--- Start DATASET EXCERPTS ---
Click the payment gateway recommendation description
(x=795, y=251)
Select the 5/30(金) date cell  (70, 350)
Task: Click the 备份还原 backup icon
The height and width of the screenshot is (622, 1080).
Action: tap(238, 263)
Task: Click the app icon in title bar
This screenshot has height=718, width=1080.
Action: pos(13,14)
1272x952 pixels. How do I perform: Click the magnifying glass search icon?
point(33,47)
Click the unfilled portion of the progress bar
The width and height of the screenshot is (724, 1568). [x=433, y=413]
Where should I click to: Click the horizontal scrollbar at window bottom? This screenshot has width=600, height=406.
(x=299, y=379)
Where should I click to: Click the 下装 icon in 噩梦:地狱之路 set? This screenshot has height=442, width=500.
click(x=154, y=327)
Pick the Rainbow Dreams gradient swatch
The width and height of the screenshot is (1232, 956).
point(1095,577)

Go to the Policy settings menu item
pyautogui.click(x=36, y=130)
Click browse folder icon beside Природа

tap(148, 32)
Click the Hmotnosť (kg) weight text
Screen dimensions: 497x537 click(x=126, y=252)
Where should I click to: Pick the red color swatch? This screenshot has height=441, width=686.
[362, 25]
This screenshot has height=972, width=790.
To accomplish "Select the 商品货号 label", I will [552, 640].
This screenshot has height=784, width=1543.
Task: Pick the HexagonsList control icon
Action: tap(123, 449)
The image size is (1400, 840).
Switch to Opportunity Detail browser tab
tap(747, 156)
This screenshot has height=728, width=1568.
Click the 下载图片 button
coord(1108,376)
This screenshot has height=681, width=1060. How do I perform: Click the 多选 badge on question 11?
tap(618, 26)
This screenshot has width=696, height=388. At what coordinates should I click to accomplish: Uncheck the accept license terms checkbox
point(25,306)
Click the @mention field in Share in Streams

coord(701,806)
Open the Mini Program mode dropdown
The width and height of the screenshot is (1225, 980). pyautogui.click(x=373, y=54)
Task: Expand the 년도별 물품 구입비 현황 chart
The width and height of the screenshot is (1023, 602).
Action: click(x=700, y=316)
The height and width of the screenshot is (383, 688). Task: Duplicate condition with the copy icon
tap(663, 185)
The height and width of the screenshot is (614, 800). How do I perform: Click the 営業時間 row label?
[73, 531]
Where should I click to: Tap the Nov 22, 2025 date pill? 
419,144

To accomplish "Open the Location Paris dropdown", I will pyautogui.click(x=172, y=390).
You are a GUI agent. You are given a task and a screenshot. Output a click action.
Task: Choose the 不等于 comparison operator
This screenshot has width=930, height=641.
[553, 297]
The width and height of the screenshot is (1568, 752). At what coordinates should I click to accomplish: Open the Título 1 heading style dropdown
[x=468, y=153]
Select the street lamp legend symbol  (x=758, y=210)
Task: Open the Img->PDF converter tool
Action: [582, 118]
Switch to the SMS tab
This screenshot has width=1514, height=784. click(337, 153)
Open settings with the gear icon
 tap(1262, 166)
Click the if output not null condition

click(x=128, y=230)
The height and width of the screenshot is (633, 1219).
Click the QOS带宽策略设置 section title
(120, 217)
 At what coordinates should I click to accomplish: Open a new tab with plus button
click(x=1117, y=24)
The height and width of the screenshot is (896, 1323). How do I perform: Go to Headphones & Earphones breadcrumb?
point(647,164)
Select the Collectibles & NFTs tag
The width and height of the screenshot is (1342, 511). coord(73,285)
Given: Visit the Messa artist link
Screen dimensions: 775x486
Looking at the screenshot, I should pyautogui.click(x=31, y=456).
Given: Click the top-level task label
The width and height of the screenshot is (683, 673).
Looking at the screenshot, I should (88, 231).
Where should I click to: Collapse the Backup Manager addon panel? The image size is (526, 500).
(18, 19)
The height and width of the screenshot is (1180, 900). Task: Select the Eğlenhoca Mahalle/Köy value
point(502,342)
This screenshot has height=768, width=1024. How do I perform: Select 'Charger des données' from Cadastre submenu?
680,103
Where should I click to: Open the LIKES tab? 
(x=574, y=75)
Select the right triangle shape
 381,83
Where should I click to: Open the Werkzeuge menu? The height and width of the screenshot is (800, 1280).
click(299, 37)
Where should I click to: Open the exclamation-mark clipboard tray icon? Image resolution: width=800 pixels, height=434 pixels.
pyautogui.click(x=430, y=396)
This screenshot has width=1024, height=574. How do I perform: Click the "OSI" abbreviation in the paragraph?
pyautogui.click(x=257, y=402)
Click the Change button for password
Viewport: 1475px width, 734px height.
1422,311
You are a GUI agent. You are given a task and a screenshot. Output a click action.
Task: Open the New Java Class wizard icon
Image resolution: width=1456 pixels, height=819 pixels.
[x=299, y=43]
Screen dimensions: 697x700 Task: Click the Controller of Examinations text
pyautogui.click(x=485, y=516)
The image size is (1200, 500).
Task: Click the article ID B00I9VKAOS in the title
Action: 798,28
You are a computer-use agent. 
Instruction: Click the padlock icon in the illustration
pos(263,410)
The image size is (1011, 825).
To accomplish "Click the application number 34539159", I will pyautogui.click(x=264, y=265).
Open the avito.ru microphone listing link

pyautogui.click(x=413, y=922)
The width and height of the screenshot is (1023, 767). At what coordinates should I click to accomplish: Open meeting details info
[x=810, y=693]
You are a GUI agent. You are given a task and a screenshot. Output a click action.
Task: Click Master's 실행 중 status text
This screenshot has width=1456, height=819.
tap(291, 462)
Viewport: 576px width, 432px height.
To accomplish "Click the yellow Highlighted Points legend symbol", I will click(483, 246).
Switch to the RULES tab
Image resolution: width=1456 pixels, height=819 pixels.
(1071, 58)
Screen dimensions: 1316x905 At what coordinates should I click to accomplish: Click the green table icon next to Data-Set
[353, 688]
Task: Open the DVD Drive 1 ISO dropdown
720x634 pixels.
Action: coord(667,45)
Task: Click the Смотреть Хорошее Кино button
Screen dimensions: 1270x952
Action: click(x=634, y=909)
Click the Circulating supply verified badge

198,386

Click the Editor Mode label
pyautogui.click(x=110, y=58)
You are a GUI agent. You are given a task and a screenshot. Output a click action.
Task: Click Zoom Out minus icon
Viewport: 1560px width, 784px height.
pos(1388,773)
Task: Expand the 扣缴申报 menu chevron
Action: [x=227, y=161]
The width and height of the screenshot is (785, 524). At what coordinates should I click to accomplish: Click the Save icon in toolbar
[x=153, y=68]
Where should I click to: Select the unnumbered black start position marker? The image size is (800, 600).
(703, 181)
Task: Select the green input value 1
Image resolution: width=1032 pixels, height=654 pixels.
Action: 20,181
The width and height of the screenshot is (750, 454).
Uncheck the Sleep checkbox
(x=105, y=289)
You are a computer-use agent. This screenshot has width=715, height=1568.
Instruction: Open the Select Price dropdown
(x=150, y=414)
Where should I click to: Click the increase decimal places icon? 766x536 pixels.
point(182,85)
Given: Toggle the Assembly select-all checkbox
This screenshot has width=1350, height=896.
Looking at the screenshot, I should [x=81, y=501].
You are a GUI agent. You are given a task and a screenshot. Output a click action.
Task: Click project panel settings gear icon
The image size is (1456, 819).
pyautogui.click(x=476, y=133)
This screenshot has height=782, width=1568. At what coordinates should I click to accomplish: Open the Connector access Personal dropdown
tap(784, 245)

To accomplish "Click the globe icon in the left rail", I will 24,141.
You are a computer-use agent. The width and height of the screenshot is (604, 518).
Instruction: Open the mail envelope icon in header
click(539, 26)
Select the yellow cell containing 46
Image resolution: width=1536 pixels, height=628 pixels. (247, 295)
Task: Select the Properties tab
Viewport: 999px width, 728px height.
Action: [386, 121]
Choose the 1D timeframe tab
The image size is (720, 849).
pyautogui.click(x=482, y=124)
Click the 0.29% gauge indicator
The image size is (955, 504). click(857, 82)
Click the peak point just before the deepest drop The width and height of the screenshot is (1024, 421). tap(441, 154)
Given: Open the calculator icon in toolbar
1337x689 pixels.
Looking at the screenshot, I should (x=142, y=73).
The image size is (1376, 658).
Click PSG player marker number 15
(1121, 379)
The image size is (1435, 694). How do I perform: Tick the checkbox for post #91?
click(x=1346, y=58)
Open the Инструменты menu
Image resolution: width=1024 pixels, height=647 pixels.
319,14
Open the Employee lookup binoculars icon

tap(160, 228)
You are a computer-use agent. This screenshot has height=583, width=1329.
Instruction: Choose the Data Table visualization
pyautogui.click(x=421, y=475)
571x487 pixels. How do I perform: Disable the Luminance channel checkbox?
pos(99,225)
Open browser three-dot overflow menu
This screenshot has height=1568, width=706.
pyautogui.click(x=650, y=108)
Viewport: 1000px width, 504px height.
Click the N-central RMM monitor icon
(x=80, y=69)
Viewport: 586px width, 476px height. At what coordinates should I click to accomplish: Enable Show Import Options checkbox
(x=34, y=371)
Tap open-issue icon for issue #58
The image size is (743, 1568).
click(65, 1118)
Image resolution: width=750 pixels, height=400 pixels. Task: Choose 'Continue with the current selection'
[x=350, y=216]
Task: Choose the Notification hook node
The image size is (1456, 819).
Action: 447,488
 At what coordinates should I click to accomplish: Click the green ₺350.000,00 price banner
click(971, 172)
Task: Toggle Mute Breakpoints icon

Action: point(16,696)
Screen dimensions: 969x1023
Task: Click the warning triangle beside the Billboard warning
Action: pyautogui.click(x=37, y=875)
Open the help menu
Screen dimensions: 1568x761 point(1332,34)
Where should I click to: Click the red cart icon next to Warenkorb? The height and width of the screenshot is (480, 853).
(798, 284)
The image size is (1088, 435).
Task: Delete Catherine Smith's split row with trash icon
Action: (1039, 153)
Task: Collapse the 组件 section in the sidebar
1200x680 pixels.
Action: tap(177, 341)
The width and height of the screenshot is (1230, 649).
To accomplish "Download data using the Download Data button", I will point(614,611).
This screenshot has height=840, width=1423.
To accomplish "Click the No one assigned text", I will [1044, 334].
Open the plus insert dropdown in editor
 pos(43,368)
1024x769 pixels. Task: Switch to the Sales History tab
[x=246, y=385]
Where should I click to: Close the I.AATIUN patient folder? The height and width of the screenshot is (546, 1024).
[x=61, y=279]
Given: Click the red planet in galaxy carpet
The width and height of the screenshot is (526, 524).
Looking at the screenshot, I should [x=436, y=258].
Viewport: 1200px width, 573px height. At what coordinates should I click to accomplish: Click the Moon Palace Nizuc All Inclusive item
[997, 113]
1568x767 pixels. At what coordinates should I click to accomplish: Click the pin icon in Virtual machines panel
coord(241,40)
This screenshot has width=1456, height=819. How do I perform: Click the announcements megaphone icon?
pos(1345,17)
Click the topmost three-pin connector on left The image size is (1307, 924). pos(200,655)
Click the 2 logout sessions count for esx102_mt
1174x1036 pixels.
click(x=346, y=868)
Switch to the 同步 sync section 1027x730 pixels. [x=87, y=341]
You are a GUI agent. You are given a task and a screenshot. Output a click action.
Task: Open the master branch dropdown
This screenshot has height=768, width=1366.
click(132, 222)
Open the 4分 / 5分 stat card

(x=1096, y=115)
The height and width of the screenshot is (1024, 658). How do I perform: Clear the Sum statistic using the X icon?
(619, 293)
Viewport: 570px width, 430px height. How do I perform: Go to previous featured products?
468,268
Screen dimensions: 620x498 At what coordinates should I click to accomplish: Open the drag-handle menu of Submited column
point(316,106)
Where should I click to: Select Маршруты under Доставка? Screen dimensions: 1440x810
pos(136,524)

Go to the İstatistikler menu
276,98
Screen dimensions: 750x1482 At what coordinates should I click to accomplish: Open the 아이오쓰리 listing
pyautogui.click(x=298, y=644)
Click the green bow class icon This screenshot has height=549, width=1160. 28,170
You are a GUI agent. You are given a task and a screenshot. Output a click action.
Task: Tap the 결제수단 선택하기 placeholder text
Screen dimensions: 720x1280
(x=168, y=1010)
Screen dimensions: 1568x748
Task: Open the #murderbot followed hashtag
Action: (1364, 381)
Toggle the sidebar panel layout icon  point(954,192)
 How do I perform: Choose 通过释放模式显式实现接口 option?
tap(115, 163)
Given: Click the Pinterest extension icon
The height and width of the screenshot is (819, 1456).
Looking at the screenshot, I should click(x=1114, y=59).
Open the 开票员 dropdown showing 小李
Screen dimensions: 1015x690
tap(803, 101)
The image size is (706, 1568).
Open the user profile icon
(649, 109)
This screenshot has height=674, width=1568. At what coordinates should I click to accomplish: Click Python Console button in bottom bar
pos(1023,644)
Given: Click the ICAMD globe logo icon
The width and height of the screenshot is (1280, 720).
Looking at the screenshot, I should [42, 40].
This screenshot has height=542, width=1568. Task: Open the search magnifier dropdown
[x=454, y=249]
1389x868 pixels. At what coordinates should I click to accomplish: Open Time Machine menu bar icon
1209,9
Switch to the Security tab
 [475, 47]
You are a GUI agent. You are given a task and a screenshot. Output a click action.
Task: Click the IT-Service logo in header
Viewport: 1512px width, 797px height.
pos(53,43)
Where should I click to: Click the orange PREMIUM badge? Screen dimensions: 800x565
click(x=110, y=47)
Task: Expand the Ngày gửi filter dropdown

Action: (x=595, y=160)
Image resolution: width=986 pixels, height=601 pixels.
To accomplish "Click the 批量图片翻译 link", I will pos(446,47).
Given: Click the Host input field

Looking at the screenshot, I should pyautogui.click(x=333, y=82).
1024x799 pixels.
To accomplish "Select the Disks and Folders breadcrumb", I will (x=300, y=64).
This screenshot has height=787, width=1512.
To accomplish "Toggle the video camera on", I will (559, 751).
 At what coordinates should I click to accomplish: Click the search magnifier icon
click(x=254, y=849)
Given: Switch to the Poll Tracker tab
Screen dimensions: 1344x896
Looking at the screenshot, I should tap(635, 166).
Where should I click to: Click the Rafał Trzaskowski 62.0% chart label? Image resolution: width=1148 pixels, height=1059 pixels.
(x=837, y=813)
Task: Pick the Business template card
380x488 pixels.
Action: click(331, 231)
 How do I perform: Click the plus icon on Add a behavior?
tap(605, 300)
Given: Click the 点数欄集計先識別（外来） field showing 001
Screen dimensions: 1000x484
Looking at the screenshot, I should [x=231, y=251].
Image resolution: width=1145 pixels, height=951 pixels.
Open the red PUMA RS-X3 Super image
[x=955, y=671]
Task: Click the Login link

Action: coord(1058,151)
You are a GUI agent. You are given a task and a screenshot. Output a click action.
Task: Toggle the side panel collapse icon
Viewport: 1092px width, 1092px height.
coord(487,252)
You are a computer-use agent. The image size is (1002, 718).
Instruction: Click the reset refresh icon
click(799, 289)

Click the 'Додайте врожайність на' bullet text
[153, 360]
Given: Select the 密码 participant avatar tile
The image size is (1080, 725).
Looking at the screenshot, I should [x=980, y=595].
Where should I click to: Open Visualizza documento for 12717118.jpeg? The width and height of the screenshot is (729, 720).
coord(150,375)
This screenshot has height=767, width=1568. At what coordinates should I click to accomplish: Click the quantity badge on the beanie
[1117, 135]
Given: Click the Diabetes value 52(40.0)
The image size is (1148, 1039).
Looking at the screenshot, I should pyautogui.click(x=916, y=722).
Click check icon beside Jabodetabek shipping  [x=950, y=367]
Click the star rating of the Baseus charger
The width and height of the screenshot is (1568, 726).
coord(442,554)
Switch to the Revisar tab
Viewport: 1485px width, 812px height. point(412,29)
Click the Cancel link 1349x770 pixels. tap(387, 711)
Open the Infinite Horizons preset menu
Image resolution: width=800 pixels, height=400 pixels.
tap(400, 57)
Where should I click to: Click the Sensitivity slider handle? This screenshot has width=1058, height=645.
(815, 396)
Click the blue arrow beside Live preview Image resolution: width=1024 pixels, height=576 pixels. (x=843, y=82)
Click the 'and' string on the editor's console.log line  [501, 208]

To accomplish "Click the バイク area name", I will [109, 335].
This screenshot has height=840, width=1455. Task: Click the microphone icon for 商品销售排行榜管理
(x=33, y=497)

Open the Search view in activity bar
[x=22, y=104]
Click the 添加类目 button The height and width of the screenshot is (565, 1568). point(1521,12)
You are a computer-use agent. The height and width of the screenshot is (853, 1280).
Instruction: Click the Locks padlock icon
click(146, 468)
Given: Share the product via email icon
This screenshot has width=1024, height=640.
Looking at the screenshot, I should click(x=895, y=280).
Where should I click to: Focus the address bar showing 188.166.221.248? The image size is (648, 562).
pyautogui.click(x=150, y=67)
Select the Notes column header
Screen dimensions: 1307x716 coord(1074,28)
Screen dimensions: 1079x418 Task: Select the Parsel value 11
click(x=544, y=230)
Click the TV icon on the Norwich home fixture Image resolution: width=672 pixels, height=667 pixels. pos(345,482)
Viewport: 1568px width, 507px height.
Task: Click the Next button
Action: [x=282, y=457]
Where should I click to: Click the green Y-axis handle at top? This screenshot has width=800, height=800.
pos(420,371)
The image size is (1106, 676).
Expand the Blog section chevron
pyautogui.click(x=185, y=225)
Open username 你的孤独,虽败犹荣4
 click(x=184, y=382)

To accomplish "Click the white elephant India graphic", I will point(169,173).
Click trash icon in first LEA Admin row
--- End DATASET EXCERPTS ---
■ **SET PROBLEM**
Above are the rows. Copy, word for word, the part that opens with the line containing "The image size is (1400, 840)." and closes with the line containing "tap(618, 26)", including both of those lines.

■ **FINAL ANSWER**
The image size is (1400, 840).
Switch to Opportunity Detail browser tab
tap(747, 156)
This screenshot has height=728, width=1568.
Click the 下载图片 button
coord(1108,376)
This screenshot has height=681, width=1060. How do I perform: Click the 多选 badge on question 11?
tap(618, 26)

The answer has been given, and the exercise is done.